The judicial reference could have been sent directly to the Supreme Judicial Council as a routine matter instead of inviting or detaining the Chief Judge, Iftikhar Hussain Chaudhry, in the Camp Office, Rawalpindi, and later in his own house. Further, by detaining the Chief Justice in the Camp Office and forcing the other judges to take charge and oath not only created bad blood but also harmed the intra-judiciary harmony. If memory serves, while justifying his ‘counter-coup’ on 12 October 1999, Musharraf had made remarks that the then Prime Minister, Nawaz Sharif, was guilty of disrupting intra-military accord by starring another General as Chief of Army before his ceremonious departure. On March 9, Musharraf did to the Chief Judge the same what Nawaz Sharif did to him.
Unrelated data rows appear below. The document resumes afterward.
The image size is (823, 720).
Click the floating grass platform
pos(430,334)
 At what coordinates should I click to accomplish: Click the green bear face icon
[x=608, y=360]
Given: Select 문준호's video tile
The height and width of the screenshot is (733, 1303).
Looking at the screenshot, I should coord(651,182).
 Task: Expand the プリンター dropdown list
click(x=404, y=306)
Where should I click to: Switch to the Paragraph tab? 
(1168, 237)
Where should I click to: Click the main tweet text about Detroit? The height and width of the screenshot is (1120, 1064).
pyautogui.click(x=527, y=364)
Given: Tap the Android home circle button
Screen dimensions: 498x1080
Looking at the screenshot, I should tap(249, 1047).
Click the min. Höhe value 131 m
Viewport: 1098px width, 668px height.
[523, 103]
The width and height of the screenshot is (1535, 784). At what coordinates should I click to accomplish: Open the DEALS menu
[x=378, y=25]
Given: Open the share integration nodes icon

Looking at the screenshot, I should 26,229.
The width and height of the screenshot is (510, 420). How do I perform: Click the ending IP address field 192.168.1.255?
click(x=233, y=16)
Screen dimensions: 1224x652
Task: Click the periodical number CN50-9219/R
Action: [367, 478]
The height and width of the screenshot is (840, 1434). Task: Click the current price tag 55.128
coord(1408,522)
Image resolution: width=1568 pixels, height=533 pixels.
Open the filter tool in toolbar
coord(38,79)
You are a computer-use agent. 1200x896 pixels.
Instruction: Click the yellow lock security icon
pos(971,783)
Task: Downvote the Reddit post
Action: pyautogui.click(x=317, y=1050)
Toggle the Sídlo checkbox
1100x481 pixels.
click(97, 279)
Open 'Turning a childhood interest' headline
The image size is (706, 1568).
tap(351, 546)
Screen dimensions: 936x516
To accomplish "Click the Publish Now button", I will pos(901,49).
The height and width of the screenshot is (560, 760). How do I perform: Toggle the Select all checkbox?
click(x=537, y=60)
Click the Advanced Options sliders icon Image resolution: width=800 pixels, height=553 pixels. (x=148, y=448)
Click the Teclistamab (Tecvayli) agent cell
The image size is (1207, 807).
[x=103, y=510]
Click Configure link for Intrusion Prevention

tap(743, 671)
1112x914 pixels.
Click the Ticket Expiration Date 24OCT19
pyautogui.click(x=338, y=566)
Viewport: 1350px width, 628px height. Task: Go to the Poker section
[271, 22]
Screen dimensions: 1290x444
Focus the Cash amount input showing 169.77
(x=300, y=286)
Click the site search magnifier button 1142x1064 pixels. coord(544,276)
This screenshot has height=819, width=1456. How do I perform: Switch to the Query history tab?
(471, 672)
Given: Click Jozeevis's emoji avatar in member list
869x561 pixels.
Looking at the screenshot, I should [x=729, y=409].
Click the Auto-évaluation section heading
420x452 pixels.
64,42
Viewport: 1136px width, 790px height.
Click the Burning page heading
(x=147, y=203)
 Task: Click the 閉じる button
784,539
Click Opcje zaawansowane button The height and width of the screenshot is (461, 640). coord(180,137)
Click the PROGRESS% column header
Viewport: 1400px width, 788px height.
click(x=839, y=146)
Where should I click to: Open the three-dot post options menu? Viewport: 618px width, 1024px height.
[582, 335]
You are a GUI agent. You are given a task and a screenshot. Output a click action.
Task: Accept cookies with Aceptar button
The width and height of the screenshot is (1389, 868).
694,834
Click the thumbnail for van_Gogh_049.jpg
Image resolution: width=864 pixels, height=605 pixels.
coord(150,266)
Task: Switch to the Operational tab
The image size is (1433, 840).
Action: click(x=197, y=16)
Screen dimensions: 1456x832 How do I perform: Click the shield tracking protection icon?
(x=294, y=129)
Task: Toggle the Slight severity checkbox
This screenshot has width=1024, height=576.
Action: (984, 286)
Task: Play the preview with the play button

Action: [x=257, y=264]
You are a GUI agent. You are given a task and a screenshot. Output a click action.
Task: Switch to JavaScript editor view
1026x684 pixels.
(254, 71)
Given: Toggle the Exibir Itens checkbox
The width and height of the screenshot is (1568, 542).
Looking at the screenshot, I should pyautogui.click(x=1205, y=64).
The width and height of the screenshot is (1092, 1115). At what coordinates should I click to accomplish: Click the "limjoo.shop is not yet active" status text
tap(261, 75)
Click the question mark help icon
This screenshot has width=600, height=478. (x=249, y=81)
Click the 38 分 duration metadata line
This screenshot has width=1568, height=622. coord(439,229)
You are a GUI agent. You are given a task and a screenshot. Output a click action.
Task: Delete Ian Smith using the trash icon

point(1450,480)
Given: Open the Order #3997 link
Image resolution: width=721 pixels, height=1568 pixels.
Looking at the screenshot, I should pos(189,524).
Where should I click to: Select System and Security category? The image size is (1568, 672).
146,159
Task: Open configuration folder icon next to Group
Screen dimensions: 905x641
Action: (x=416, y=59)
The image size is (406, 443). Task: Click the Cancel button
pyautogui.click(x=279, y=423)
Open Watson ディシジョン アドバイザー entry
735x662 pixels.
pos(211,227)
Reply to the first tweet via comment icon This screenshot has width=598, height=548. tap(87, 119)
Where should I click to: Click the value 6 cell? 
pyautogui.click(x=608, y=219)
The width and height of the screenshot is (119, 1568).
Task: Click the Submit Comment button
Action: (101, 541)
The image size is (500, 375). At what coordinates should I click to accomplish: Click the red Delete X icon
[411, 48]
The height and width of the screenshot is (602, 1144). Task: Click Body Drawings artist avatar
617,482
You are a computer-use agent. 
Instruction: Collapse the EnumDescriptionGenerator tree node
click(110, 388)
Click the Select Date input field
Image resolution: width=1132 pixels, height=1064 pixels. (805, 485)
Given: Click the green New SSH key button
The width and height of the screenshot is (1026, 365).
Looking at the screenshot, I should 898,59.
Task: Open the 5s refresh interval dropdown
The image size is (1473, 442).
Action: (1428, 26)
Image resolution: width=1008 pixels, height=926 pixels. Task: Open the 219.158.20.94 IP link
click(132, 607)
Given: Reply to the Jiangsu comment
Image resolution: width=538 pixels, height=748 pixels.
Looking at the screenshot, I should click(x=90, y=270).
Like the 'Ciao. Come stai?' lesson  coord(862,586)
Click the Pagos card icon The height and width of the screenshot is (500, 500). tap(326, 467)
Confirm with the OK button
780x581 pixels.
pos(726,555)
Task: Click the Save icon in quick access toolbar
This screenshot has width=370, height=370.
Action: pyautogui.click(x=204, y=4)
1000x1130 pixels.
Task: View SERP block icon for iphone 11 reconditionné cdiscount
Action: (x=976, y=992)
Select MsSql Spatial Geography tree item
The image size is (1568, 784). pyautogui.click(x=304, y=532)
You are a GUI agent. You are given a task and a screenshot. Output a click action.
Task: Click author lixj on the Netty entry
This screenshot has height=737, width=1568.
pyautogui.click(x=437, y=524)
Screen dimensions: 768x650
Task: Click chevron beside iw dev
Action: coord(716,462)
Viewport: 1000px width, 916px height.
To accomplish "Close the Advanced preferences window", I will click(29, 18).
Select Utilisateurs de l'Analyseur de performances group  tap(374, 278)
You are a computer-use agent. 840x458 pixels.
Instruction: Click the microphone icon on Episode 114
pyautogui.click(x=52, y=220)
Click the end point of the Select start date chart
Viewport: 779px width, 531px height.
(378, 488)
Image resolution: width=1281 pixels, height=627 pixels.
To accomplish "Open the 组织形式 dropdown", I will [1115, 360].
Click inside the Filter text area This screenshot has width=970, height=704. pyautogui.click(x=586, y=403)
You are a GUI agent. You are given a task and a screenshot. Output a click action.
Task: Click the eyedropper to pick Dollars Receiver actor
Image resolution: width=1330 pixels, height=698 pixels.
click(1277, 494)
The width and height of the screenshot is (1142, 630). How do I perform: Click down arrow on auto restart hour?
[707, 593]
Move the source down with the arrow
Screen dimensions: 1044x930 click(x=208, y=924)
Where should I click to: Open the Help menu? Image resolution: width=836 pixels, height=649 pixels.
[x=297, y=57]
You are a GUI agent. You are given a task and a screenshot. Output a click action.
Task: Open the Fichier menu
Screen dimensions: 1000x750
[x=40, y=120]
The difference was that on October 12 Musharraf had the force of gun to correct the imbalance in his favour but the Chief Judge lacked that force on both March 9 and November 3.
Retrospectively, March 9 was a needless event. Nonetheless, it necessitated the society to challenge the involvement and supremacy of the military on the societal plane. The sordid event also pushed the army to stand aloof of the society. It seems that this aspect has benefited the suicide bombers who are now selectively targeting the army men and material, besides their accomplices in the civil society. The gory act of a suicide bomber at a mosque in Charsaddha on the Eid day in a failed attempt to target the former Interior Minister, Aftab Sherpao, can be seen in that context. The intelligence failure in this regard may be due to the climate of indifference prevailing in the society for the government. Having broken this individual-state relationship is the single major alarming factor that forewarns what is in store for the future unless addressed to the people’s satisfaction. The new Chief of Army, General Keyani, seems cognizant of the state of affairs and is an advocate of confining the role of the military to its professional duties which are on the borders.
Later on, the insult inflicted on the Chief Judge in the streets of Islamabad on his way to the Court was tantamount to transgression of all boundaries of decency, norms and law. It seems that both the society and the bar and the bench have not pardoned the agencies involved. It was an overreaching act of the agencies – supposedly backed by Musharraf – which jolted the collective conscience of the society. The case of meting out punishment to those who were responsible for the law and order in Islamabad was also under hearing at the Supreme Court. Every body knew that the Islamabad police had acted at the behest of the military high-ups, besides being physically backed by them. In case of any final verdict from the Court, the police would not listen to the military command any more. Now, under the new Supreme Court, the Islamabad police have been protected and the culprits were freed. Perhaps, that was what Musharraf meant in his December 15 speech that he had introduced a harmony between the judiciary, the police and the intelligence agencies – by ousting the preceding judiciary and absolving those of any offence who had been booked in the manhandling issue.
Since March 9, 2007, the events have been speaking for themselves: there are lessons to be learnt for those who have conscience.